Real-time quantitative RT-PCR
The EBV-B cells were stimulated for 6 h with 103 IU/ml IFN-γ or 104 IU/ml IL-2. Total RNA was isolated using the RNeasy Mini Kit (Qiagen), and cDNA was prepared using the Quantitect Reverse Transcription Kit (Qiagen) after depletion of genomic DNA. Real-time quantitative PCR was performed using the LightCycler VIIA7 System (Roche). Gene transcript levels were normalized against an endogenous GAPDH control. The results were quoted as the fold-increase in expression, relative to the unstimulated state.

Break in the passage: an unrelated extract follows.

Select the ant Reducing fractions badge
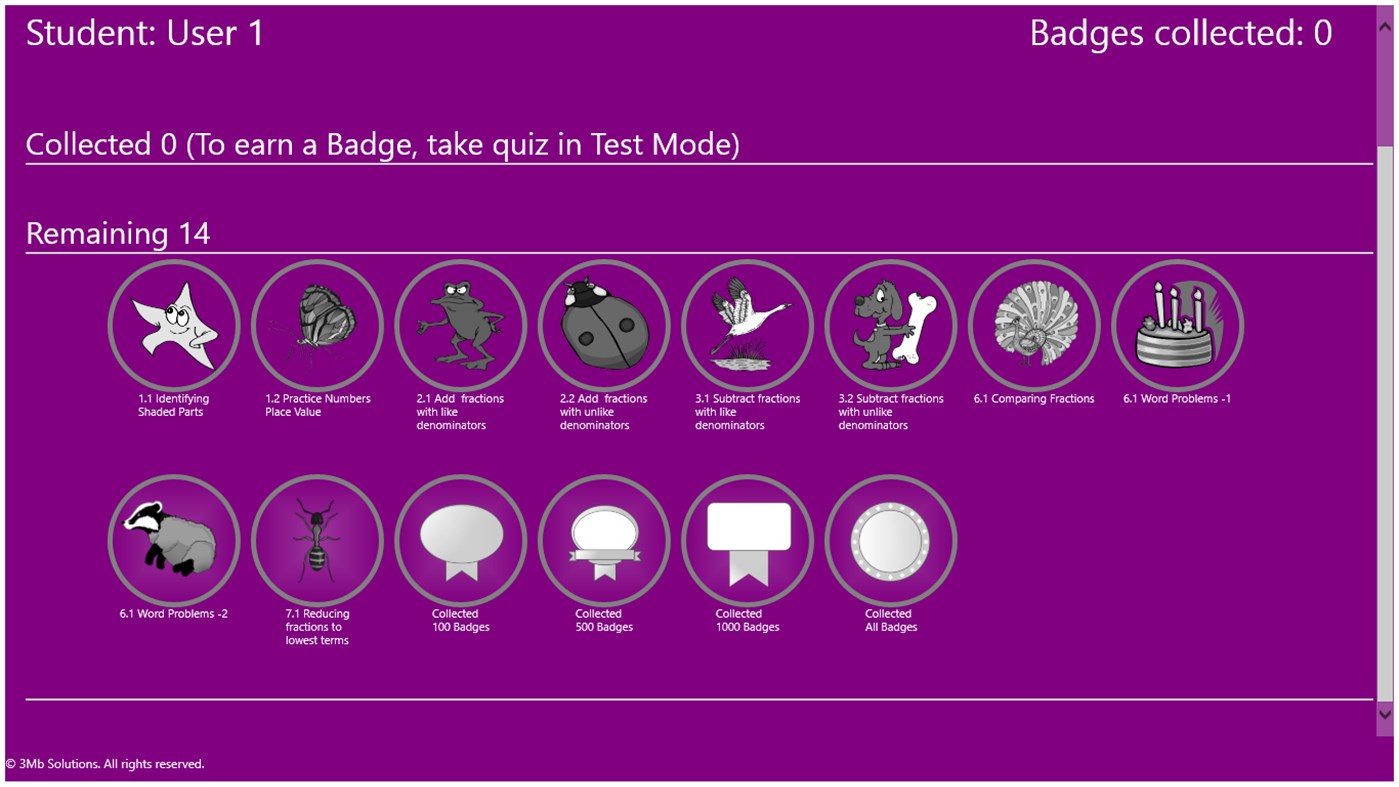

Each experiment was performed in triplicate in at least two independent experiments.
T-helper cell cytokine assays
Peripheral blood mononuclear cells from patients and HCs were stimulated ex vivo with phorbol myristate acetate (50 ng/ml; Sigma-Aldrich) and ionomycin (1 µg/ml; Sigma-Aldrich) for 4 h in the presence of brefeldin A (GolgiPlug, 1:1000; BD Biosciences), surface-stained, fixed/permeabilized (with a Cytofix/Cytoperm plus Kit, BD Biosciences) and stained with anti-IL-4, IL-17A and IFN-γ antibodies (Supplementary Table 2). The fraction of Th2, Th17, and Th1 cells was respectively determined (using flow cytometry) as the percentages of IL-4+, IL17A+, and IFN-γ+ cells among CD4+ CD45RO+ cells.

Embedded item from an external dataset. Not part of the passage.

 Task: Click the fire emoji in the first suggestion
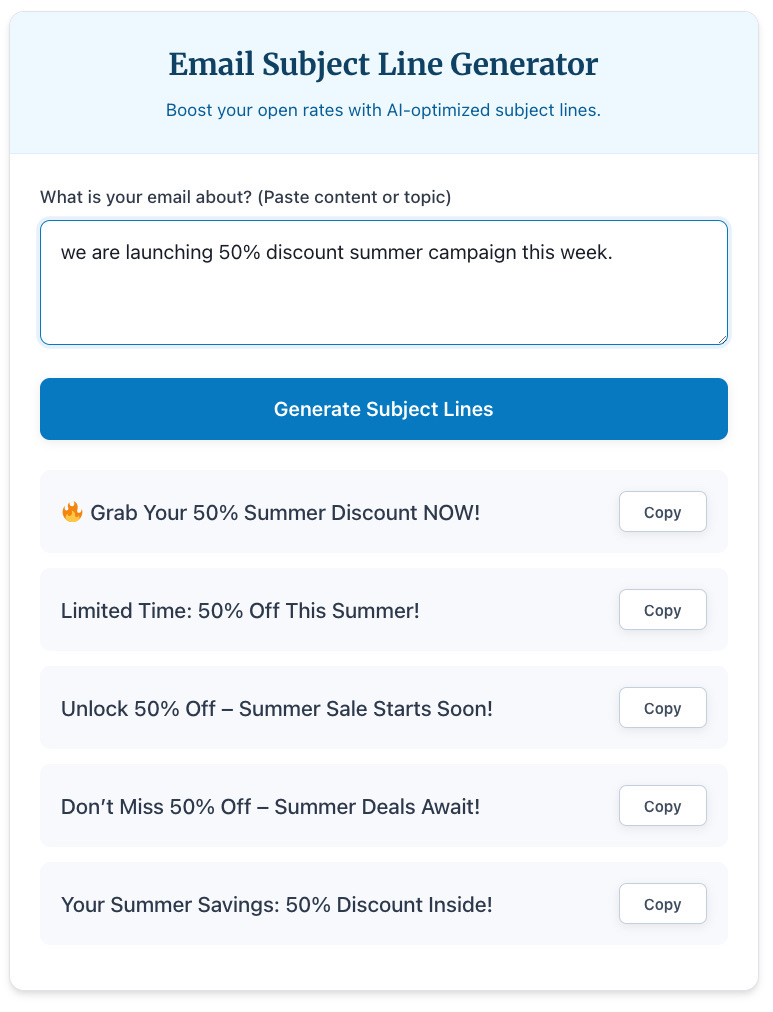click(x=70, y=511)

STAT 1 phosphorylation in monocytes
PBMCs of patients and healthy controls were left unstimulated or stimulated with IFN-γ (1000 IU/ml) for 15 min and subsequently fixed, permeabilized (Phosflow Lyse/Fix buffer, BD and Phosflow Perm buffer III, BD) and stained with anti-CD14 or anti-CD33 and anti-P-STAT1Y701 antibodies (Supplementary Table 2). The extent of P-STAT1 upon stimulation was determined by flow cytometry as the mean fluorescence intensity (MFI) in CD14+ cells or CD33+ cells.

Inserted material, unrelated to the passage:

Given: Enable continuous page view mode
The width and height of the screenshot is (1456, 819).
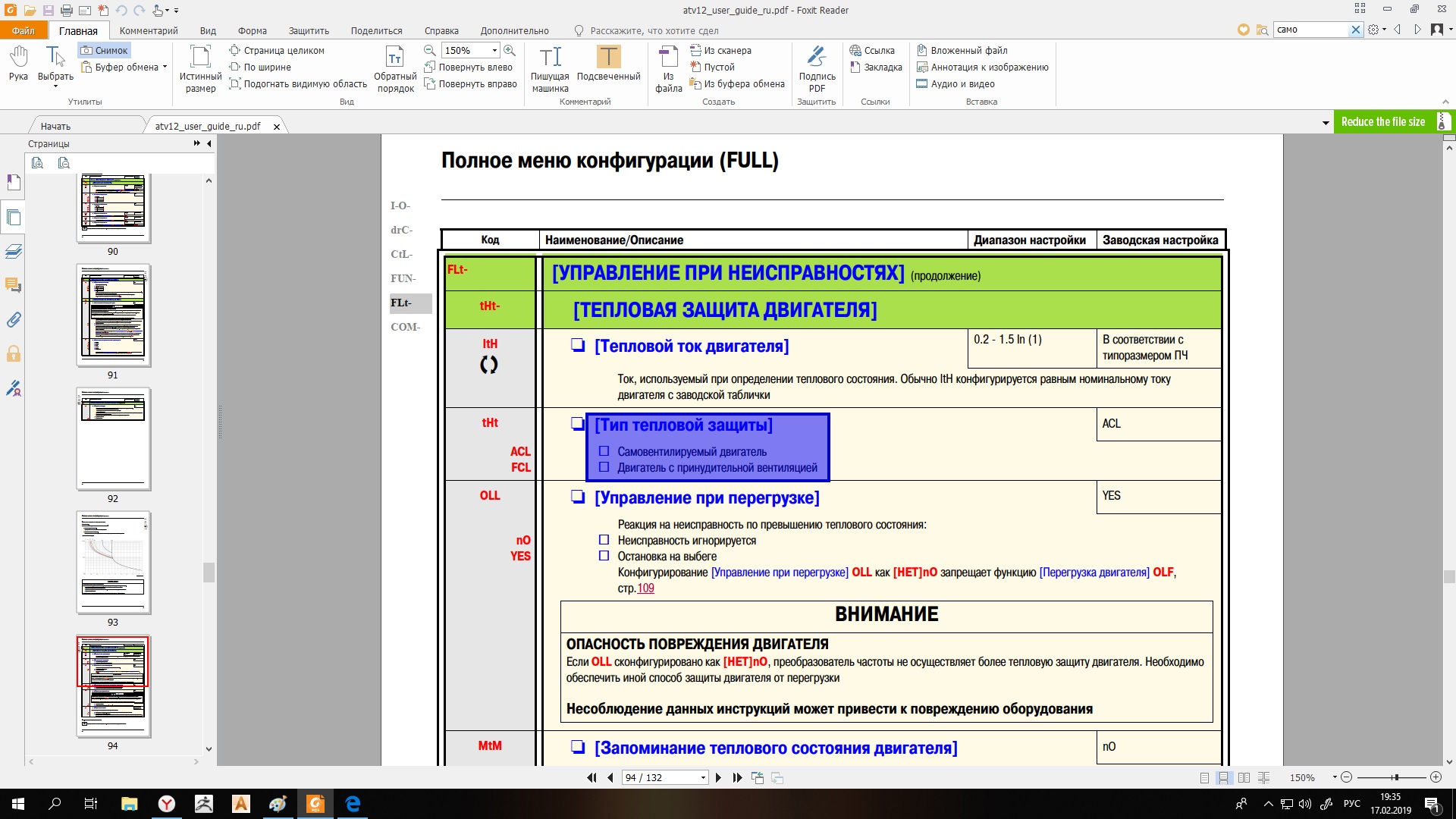Looking at the screenshot, I should point(1223,778).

Luciferase reporter assays
HEK293T cells were dispensed into a 96-well cell-culture plate and transiently cotransfected using Lipofectamine 2000 (Life Technologies) with a luciferase reporter vector under the control of the interferon-gamma-activated (GAS) promoter (Promega), a Renilla control vector (Promega), and plasmids expressing either WT SOCS1, the various mutant SOCS1 cDNAs, or a mock vector. 6 h after transfection, the cells were transferred back into medium containing 10% FBS and cultured for 24 h. Transfected cells were then stimulated (or not) with IFN-γ (103 IU/ml) for 24 h and subjected to luciferase assays with the Dual-Glo luciferase assay system (Promega). Experiments were performed in triplicate, and firefly luciferase activity was normalized against the level of Renilla luciferase activity. The data are expressed as fold-induction, relative to unstimulated cells.
Proliferation assay
Expansion of T cell blasts was obtained by incubating PBMCs for 72 h with anti CD3/CD28 beads in complete Panserin 401 medium. After 3 days, dead cells were removed by Ficoll-Plaque density gradient, and T-cell blasts were expanded in complete Panserin supplemented with IL-2 (100 IU/ml). Day 10 T-cell blasts were starved of IL-2 for 72 h, washed, incubated with CellTrace violet reagent (Invitrogen) for 8 min at 37 °C in the dark, and washed twice more. A total of 2 ×105 cells were seeded into 96-well plates and subjected to different stimuli (plate-bound anti-CD3 antibody (Invitrogen), soluble anti-CD3/CD28 beads (eBioscience), IL-2 at the concentration indicated in the figures) in the presence of absence of ruxolitinib (500 nM). The cells were cultured for 4 days, washed with PBS, and stained with anti-CD3, CD4, CD8, CD25, and CD69 antibodies prior to flow cytometry measurement.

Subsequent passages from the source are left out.